══ Recorded data
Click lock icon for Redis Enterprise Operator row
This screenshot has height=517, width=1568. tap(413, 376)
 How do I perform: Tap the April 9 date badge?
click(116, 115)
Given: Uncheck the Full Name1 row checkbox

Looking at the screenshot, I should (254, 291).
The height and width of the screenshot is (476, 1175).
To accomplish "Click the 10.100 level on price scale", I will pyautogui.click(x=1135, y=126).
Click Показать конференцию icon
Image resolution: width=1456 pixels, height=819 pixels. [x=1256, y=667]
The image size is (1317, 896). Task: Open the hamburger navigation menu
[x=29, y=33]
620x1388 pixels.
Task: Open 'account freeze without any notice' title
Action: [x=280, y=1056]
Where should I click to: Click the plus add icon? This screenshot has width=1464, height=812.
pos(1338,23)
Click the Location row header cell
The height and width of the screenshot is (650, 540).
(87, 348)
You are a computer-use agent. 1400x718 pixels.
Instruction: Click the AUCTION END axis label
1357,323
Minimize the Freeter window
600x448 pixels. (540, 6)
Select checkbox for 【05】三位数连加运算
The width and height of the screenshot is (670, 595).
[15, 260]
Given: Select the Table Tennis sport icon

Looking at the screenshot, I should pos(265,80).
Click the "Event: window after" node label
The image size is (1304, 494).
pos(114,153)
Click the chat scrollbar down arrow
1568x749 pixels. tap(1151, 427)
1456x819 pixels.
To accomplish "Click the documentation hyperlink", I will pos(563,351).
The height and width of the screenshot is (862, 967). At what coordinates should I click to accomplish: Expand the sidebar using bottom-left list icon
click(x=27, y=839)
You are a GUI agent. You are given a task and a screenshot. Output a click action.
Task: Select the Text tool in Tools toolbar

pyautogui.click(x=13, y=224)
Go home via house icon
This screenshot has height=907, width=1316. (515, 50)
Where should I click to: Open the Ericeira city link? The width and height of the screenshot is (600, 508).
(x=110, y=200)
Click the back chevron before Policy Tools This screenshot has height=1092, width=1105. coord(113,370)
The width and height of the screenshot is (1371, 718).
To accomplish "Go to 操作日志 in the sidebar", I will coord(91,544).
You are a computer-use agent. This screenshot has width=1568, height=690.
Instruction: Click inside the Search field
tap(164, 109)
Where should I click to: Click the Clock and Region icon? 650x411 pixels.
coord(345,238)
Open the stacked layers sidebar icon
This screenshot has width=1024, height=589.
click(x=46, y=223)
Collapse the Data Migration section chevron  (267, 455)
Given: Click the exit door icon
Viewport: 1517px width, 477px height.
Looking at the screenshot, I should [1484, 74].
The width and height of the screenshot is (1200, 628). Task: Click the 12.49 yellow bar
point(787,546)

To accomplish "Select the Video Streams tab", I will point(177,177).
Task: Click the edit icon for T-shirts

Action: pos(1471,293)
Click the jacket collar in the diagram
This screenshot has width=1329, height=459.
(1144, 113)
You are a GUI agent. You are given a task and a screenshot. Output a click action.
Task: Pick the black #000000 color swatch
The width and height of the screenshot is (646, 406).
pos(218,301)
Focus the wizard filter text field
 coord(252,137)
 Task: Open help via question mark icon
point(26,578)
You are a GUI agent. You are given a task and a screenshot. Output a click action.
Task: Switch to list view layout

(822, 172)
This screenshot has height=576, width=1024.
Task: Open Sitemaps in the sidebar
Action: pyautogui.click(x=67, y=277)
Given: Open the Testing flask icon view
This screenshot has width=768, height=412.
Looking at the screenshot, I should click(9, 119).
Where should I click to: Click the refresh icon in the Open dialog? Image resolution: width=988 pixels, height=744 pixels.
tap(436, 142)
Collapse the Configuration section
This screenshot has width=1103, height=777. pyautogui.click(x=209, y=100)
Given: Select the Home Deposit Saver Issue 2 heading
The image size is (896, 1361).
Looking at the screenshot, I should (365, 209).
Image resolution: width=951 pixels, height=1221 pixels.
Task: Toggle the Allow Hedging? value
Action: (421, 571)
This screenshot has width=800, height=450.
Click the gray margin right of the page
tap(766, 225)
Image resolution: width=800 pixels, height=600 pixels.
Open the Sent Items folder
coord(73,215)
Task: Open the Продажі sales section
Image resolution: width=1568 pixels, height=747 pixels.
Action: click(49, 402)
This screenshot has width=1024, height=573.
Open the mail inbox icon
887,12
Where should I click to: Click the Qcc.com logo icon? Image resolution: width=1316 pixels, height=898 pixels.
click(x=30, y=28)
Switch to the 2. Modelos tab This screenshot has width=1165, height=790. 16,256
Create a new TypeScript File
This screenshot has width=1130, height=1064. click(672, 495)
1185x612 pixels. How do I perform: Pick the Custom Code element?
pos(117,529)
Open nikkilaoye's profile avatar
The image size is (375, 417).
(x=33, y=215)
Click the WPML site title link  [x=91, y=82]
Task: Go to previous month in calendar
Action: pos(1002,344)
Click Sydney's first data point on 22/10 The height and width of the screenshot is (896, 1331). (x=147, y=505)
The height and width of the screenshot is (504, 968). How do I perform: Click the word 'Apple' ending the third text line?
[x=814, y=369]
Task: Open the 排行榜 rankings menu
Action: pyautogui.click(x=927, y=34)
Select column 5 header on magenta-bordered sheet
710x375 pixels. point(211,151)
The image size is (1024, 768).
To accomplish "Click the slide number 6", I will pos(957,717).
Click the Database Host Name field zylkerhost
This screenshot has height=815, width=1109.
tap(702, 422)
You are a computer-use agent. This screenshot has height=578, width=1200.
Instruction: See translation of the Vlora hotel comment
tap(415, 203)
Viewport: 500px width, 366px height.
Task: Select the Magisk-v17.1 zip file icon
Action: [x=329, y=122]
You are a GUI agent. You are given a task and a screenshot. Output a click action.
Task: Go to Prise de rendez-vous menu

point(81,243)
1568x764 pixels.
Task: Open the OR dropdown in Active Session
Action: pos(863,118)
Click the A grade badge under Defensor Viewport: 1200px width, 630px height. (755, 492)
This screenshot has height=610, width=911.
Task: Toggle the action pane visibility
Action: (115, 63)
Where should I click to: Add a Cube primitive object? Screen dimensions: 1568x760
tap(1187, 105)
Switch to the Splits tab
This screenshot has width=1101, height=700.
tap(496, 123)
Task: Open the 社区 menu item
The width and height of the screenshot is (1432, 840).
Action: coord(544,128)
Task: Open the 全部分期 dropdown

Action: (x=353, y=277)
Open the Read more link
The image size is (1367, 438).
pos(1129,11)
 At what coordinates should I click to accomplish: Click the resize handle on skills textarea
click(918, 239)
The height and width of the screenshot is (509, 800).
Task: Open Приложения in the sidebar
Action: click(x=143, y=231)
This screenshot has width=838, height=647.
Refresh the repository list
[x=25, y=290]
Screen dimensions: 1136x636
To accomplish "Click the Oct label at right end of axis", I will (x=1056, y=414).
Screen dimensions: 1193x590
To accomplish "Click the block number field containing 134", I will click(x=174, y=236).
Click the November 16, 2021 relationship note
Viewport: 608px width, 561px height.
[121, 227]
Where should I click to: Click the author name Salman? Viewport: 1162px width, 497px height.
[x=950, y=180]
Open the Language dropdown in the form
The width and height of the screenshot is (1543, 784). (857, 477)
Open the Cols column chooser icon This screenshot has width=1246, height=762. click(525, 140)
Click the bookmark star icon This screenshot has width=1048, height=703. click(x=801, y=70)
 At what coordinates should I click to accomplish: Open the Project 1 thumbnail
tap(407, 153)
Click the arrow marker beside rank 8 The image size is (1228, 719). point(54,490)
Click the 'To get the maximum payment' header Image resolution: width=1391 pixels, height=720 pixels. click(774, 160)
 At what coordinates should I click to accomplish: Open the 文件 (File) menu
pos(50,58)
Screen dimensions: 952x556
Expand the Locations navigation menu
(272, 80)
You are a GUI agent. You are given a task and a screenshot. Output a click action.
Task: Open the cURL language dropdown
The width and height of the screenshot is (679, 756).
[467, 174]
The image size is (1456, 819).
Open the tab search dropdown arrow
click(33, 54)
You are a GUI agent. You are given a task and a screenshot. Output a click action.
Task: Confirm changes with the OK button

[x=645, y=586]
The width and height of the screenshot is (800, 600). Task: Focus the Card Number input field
════
Reproduce the part of the entries that opens with the first line and closes with the line containing "600x448 pixels. (540, 6)", substituting "main" for "hamburger" and leaving everything else unchanged.

Click lock icon for Redis Enterprise Operator row
This screenshot has height=517, width=1568. tap(413, 376)
 How do I perform: Tap the April 9 date badge?
click(116, 115)
Given: Uncheck the Full Name1 row checkbox

Looking at the screenshot, I should (254, 291).
The height and width of the screenshot is (476, 1175).
To accomplish "Click the 10.100 level on price scale", I will pyautogui.click(x=1135, y=126).
Click Показать конференцию icon
Image resolution: width=1456 pixels, height=819 pixels. [x=1256, y=667]
The image size is (1317, 896). Task: Open the main navigation menu
[x=29, y=33]
620x1388 pixels.
Task: Open 'account freeze without any notice' title
Action: [x=280, y=1056]
Where should I click to: Click the plus add icon? This screenshot has width=1464, height=812.
pos(1338,23)
Click the Location row header cell
The height and width of the screenshot is (650, 540).
(87, 348)
You are a computer-use agent. 1400x718 pixels.
Instruction: Click the AUCTION END axis label
1357,323
Minimize the Freeter window
600x448 pixels. (540, 6)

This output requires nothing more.